Work to be completed:
With the pictures left out, retype exactly the lines below starting at the line that contains "Task: Click the 71N latitude axis label" and ending at the line that contains "Image resolution: width=443".

Data records:

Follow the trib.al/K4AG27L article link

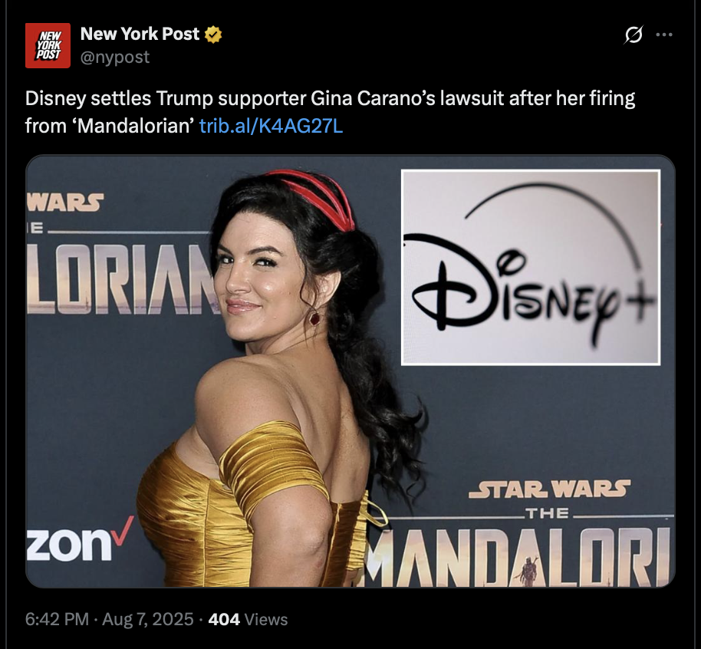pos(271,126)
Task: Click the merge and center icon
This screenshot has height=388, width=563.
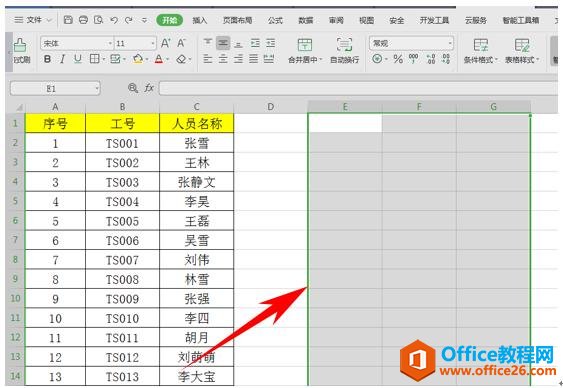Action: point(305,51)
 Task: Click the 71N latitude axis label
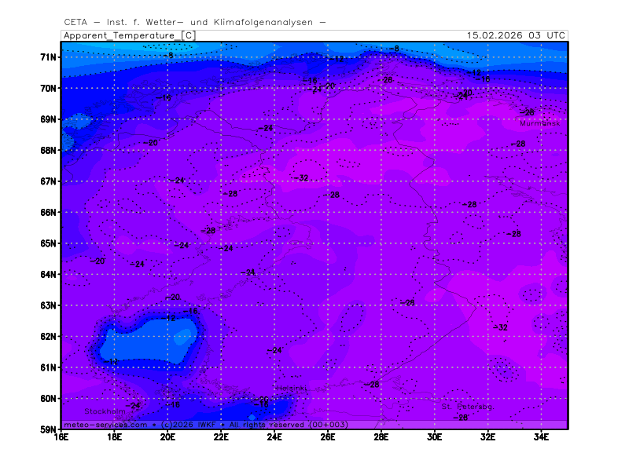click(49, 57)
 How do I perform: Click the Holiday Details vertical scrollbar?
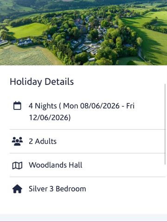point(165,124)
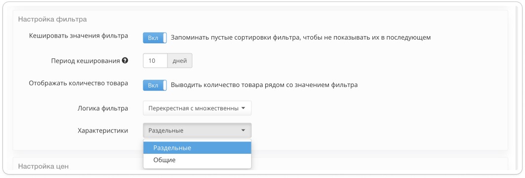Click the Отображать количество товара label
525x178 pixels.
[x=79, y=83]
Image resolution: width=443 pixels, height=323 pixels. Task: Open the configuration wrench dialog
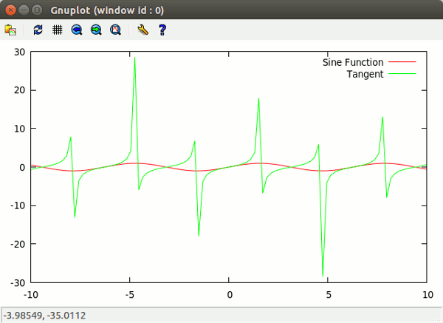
==
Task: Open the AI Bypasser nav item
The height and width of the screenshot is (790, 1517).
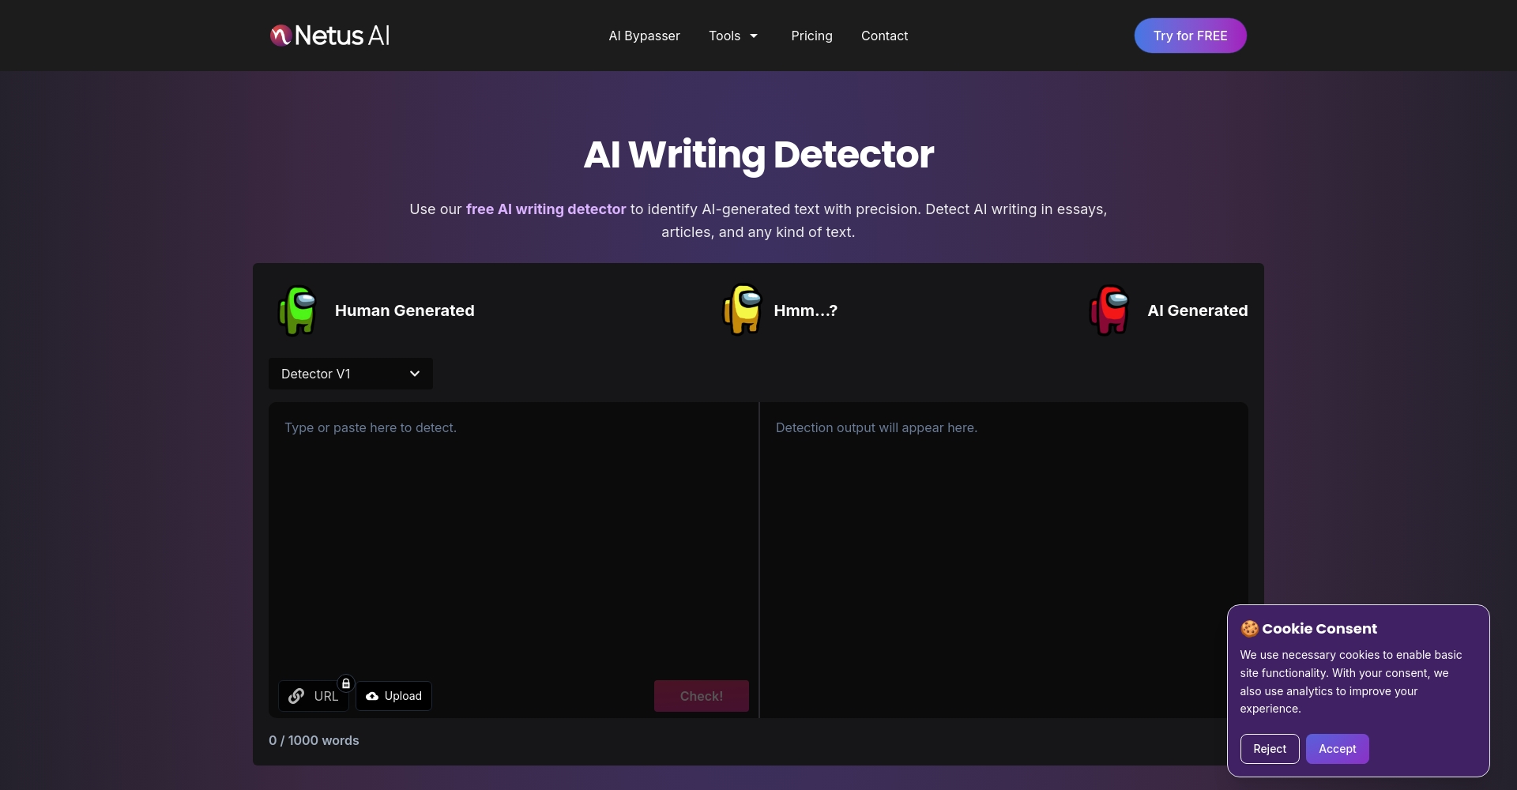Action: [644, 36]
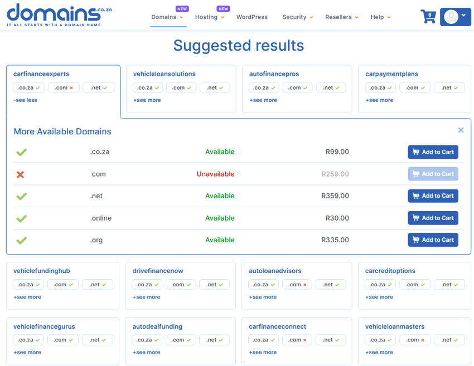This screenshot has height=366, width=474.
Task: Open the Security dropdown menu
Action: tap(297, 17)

Exercise response:
 Task: Click the 71N latitude axis label
click(49, 57)
 How do I perform: Click the Holiday Details vertical scrollbar?
point(165,124)
Click the Отображать количество товара label
525x178 pixels.
[x=79, y=83]
Image resolution: width=443 pixels, height=323 pixels. Task: Open the configuration wrench dialog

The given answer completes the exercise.